▸ **WHAT YOU HAVE TO DO**
Please return each line of the material below that contains the word "toolbar".

▸ **RECORD SET**
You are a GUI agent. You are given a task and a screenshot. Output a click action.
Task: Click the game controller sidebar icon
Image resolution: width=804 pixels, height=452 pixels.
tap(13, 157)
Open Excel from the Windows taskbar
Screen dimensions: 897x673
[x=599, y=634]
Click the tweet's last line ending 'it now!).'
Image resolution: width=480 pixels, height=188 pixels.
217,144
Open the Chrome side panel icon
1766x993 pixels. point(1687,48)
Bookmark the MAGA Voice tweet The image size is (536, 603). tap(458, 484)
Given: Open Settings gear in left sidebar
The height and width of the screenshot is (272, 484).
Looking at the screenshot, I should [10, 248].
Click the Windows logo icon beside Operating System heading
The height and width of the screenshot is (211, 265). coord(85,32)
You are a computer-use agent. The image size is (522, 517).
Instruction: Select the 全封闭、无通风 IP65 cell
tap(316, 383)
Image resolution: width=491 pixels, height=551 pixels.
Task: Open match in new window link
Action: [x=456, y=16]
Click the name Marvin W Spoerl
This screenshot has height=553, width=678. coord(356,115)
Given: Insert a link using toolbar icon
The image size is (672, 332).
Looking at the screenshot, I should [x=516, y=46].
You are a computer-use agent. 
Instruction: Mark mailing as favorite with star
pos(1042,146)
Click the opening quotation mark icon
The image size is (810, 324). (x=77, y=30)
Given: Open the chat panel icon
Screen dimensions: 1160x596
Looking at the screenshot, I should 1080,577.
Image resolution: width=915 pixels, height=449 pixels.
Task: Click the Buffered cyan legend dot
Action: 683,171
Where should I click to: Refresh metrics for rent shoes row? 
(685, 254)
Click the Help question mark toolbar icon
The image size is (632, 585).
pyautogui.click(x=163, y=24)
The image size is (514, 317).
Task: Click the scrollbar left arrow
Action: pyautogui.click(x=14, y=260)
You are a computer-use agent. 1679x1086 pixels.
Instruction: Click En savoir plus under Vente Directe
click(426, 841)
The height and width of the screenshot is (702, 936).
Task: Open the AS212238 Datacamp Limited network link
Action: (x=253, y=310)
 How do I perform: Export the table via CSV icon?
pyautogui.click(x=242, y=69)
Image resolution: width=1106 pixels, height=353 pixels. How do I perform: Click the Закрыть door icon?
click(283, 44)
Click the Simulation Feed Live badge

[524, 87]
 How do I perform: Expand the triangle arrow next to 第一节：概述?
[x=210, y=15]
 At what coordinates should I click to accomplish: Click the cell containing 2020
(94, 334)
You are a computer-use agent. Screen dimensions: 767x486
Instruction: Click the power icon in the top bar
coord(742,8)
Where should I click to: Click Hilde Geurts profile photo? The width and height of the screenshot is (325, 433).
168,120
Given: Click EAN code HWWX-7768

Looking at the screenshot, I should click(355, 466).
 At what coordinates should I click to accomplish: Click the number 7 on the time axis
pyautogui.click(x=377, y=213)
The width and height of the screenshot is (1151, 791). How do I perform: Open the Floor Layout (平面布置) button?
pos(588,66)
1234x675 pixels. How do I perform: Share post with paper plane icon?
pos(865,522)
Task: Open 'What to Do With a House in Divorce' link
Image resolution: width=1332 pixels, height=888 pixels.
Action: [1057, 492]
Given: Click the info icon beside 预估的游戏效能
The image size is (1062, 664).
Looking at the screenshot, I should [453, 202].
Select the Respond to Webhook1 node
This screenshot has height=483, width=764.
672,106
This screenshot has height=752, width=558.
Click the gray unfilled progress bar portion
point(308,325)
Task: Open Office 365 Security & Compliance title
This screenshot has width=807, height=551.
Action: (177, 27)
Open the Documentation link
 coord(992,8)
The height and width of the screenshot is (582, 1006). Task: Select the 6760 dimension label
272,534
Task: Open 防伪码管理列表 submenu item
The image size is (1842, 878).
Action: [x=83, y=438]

▸ **WRITTEN RESPONSE**
Given: Insert a link using toolbar icon
Click the Help question mark toolbar icon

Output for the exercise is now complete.